For the present, however, these so-called illusions in philosophy will
be ignored. It is plain that illusion exists only in antithesis to real
knowledge. This last must be assumed as something above all question.
And a rough and provisional, though for our purpose sufficiently
accurate, demarcation of the regions of the real and the illusory seems
to coincide with the line which common sense draws between what all
normal men agree in holding and what the individual holds, whether
temporarily or permanently, in contradiction to this. For our present
purpose the real is that which is true for all. Thus, though physical
science may tell us that there is nothing corresponding to our
sensations of colour in the world of matter and motion which it
conceives as surrounding us; yet, inasmuch as to all men endowed with
the normal colour-sense the same material objects appear to have the
same colour, we may speak of any such perception as practically true,
marking it off from those plainly illusory perceptions which are due to
some subjective cause, as, for example, fatigue of the retina.
To sum up: in treating of illusions we shall assume, what science as
distinguished from philosophy is bound to assume, namely, that human
experience is consistent; that men's perceptions and beliefs fall into a
consensus. From this point of view illusion is seen to arise through
some exceptional feature in the situation or condition of the
individual, which, for the time, breaks the chain of intellectual
solidarity which under ordinary circumstances binds the single member to
the collective body. Whether the common experience which men thus obtain
is rightly interpreted is a question which does not concern us here. For
our present purpose, which is the determination and explanation of
illusion as popularly understood, it is sufficient that there is this
general consensus of belief, and this may provisionally be regarded as
at least practically true.
CHAPTER II.
THE CLASSIFICATION OF ILLUSIONS.
If illusion is the simulation of immediate knowledge, the most obvious
mode of classifying illusions would appear to be according to the
variety of the knowledge which they simulate.
Now, the popular psychology that floats about in the ordinary forms of
language has long since distinguished certain kinds of unreasoned or
uninferred knowledge. Of these the two best known are perception and
memory. When I see an object before me, or when I recall an event in my
past experience, I am supposed to grasp a piece of knowledge directly,
to know something immediately, and not through the medium of something
else. Yet I know differently in the two cases. In the first I know by
what is called a presentative process, namely, that of sense-perception;
in the second I know by a representative process, namely, that of
reproduction, or on the evidence of memory. In the one case the object
of cognition is present to my perceptive faculties; in the other it is
recalled by the power of memory.
Scientific psychology tends, no doubt, to break down some of these
popular distinctions. Just as the zoologist sometimes groups together
varieties of animals which the unscientific eye would never think of
connecting, so the psychologist may analyze mental operations which
appear widely dissimilar to the popular mind, and reduce them to one
fundamental process. Thus recent psychology draws no sharp distinction
between perception and recollection. It finds in both very much the same
elements, though combined in a different way.

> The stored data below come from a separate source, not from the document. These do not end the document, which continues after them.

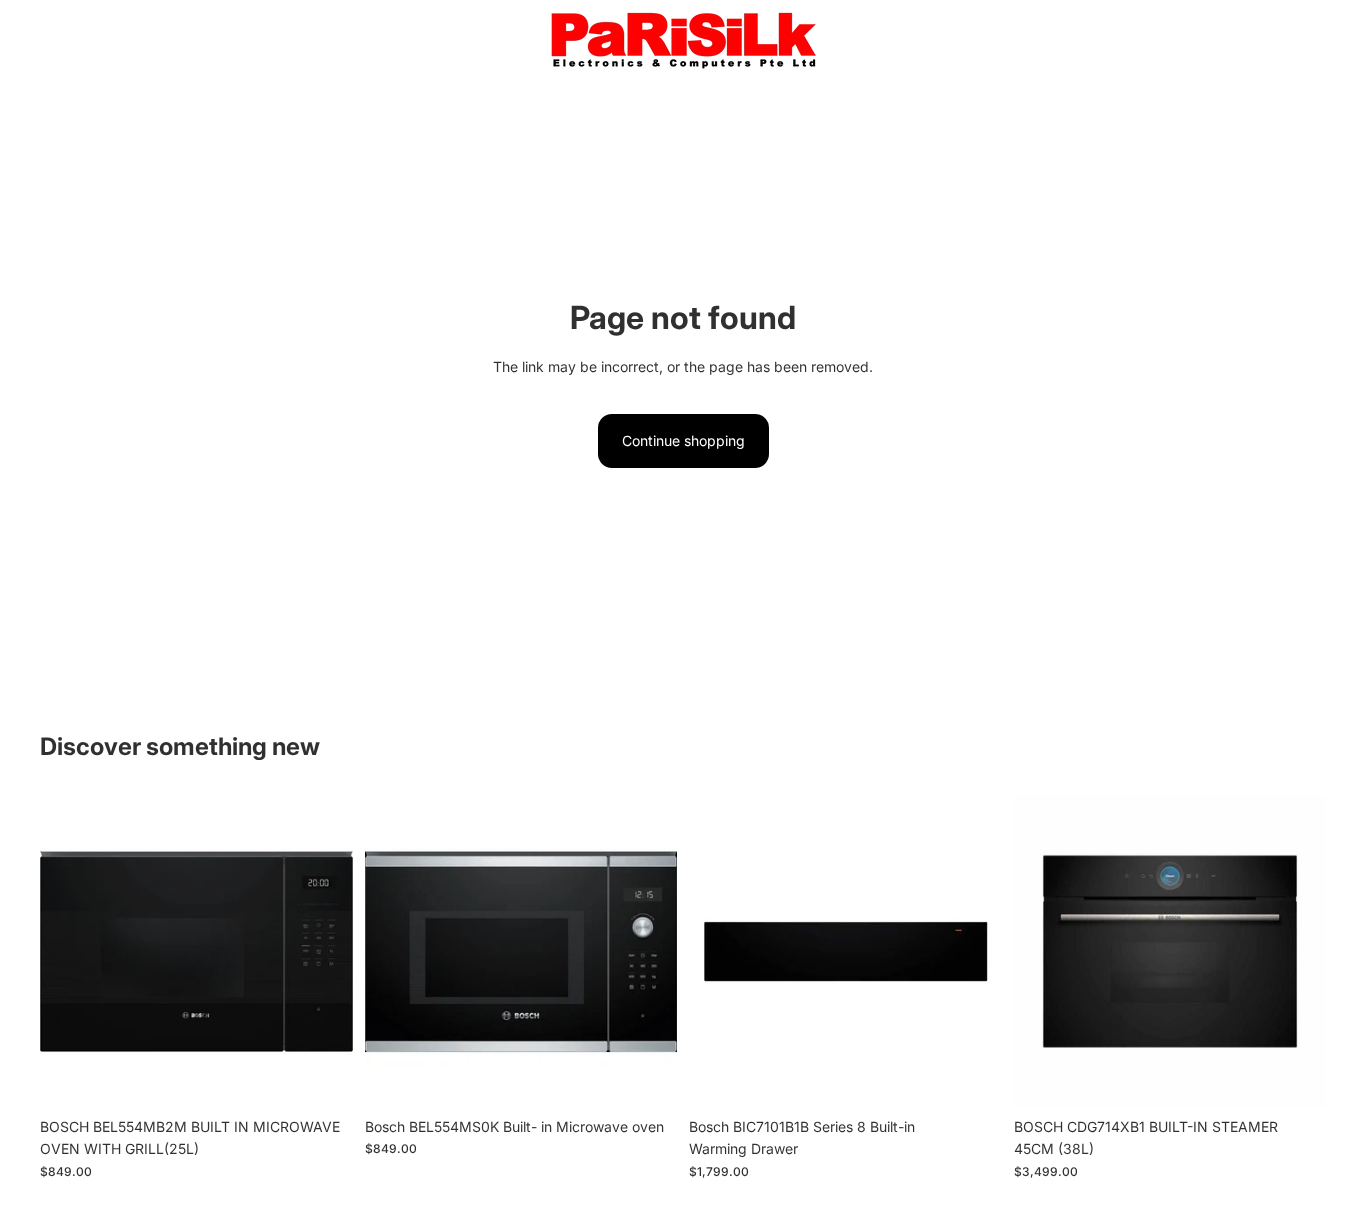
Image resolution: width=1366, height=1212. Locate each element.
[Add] (322, 1077)
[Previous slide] (70, 952)
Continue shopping (683, 440)
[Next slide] (323, 952)
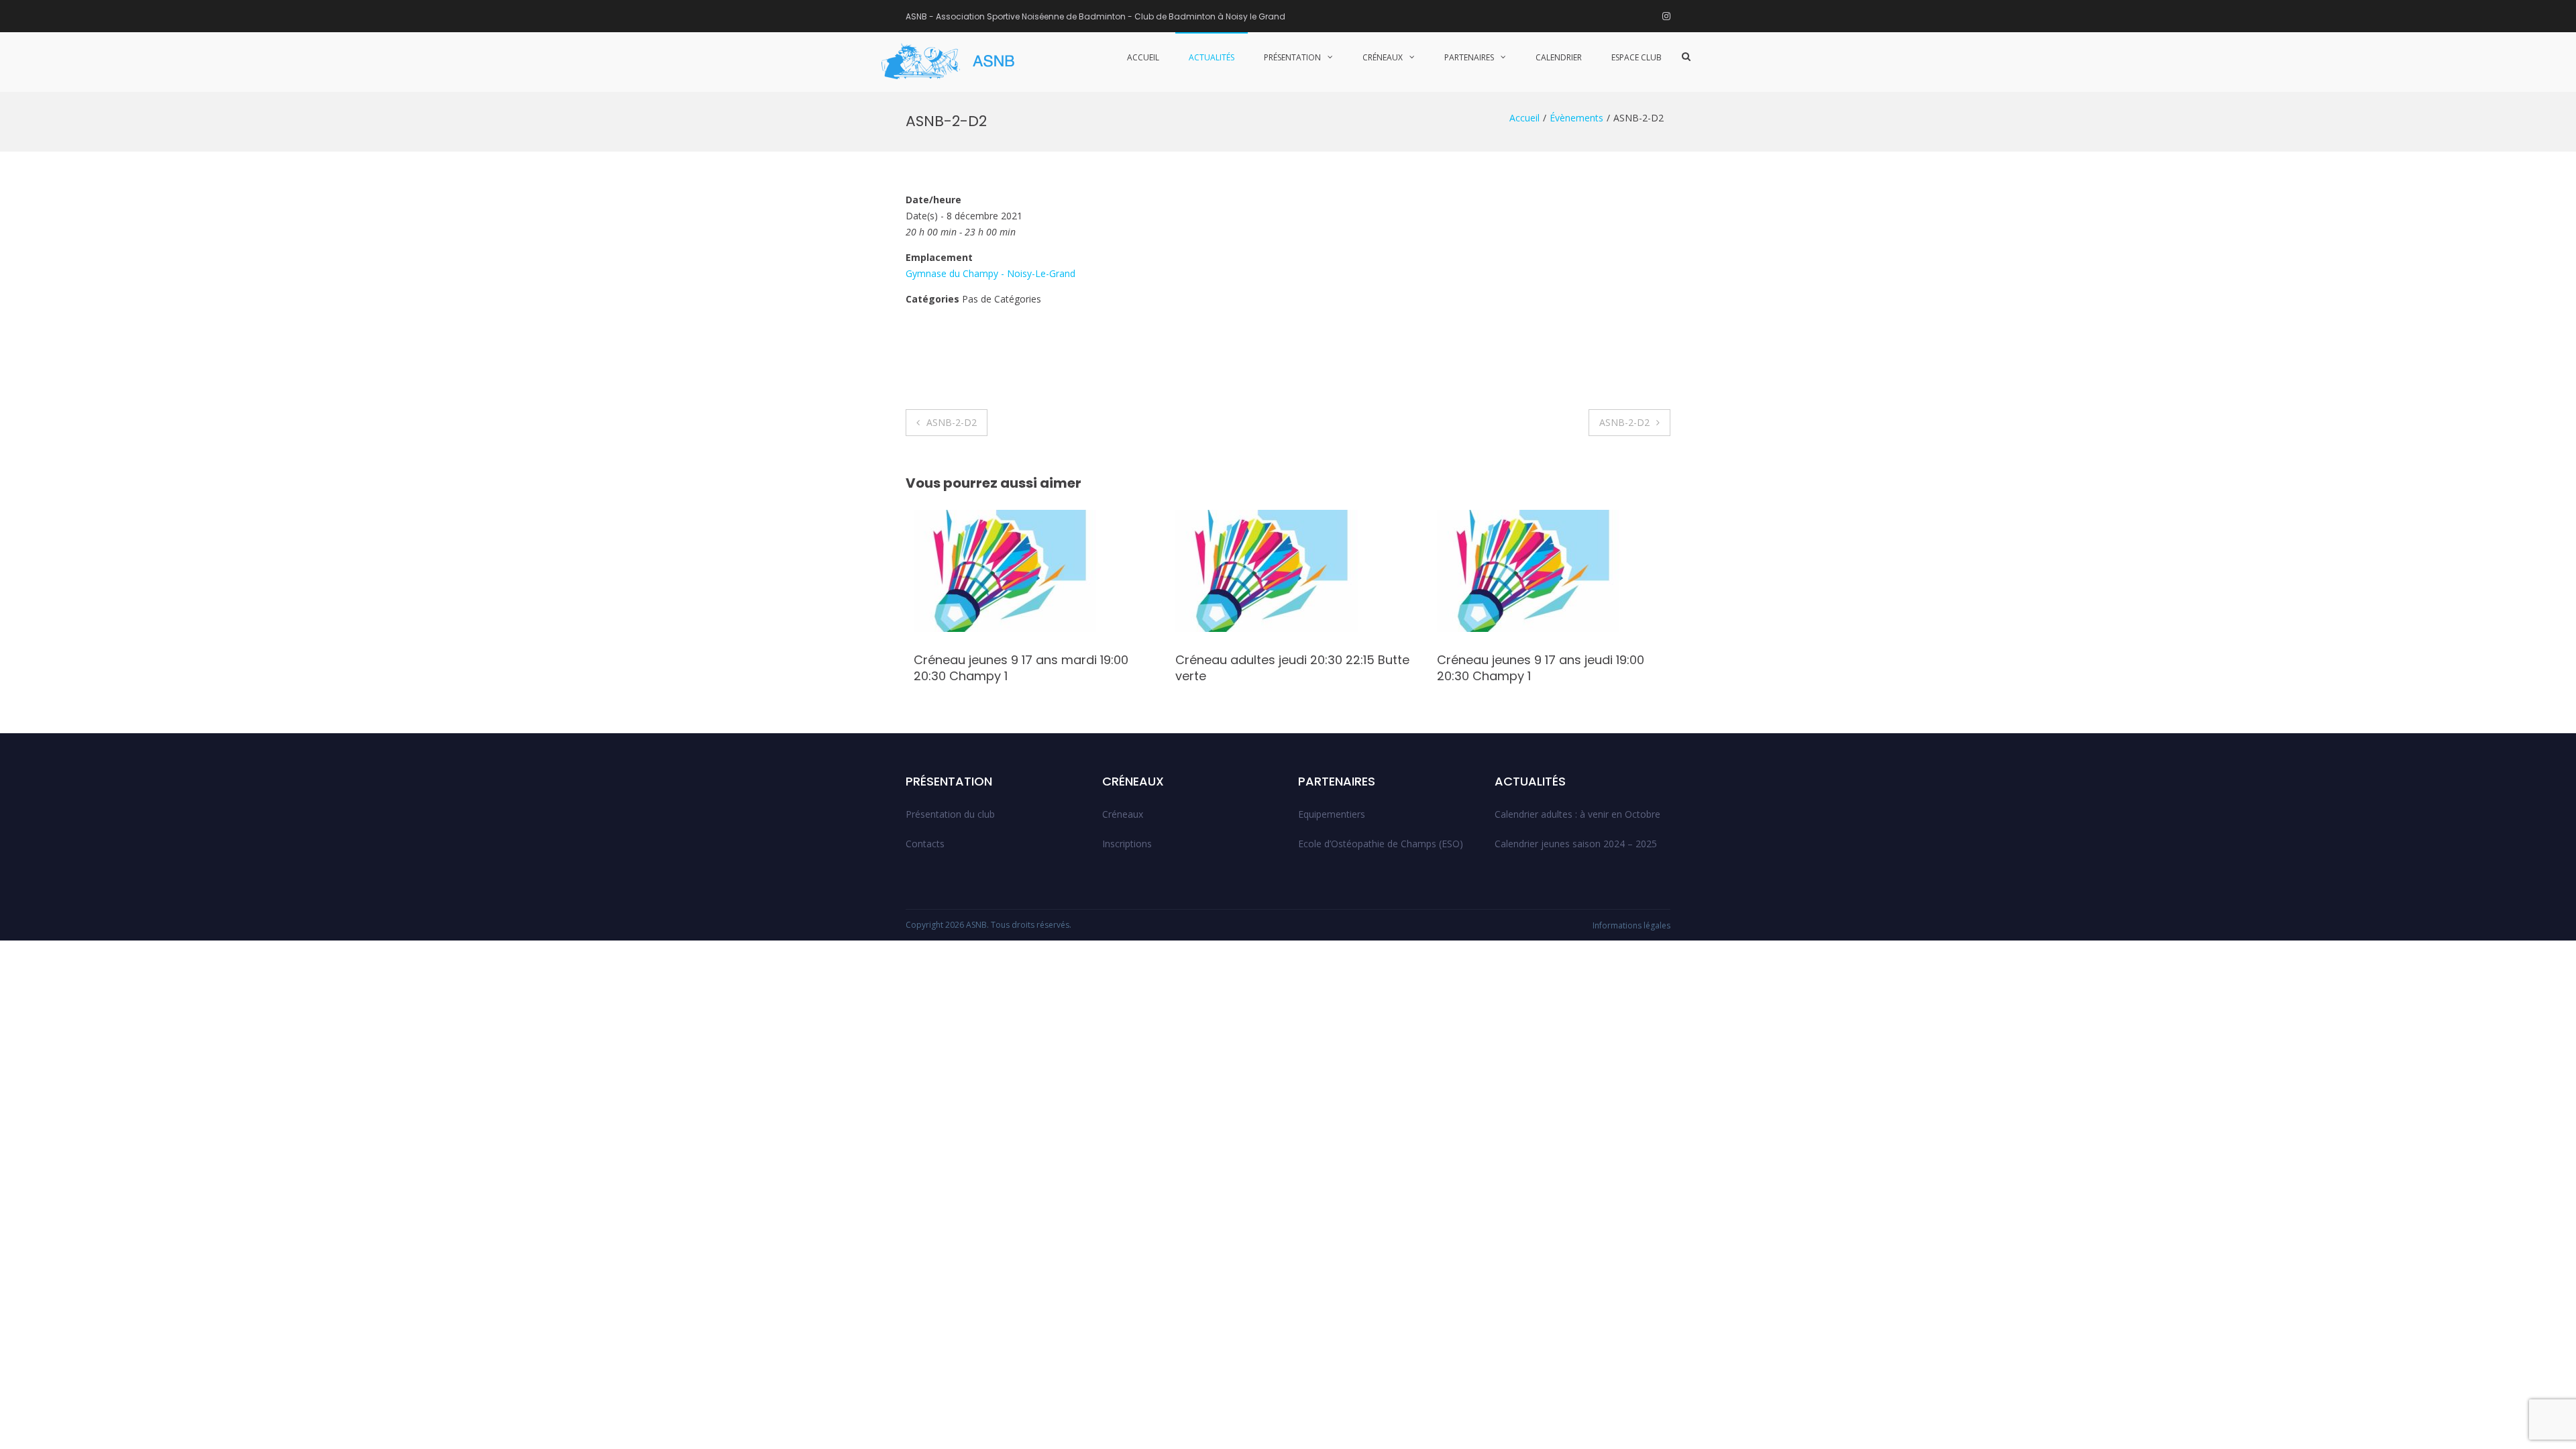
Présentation (1292, 57)
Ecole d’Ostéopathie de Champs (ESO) (1380, 843)
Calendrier (1559, 57)
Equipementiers (1331, 814)
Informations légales (1631, 925)
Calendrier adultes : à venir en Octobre (1577, 814)
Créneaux (1382, 57)
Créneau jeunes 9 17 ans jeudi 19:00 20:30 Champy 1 (1532, 667)
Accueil (1143, 57)
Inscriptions (1127, 843)
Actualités (1211, 57)
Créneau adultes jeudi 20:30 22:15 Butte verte (1284, 667)
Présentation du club (950, 814)
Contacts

Strictly speaking, indeed,
perception must be defined as a presentative-representative operation.
To the psychologist it comes to very much the same thing whether, for
example, on a visit to Switzerland, our minds are occupied in
_perceiving_ the distance of a mountain or in _remembering_ some
pleasant excursion which we made to it on a former visit. In both cases
there is a reinstatement of the past, a reproduction of earlier
experience, a process of adding to a present impression a product of
imagination--taking this word in its widest sense. In both cases the
same laws of reproduction or association are illustrated.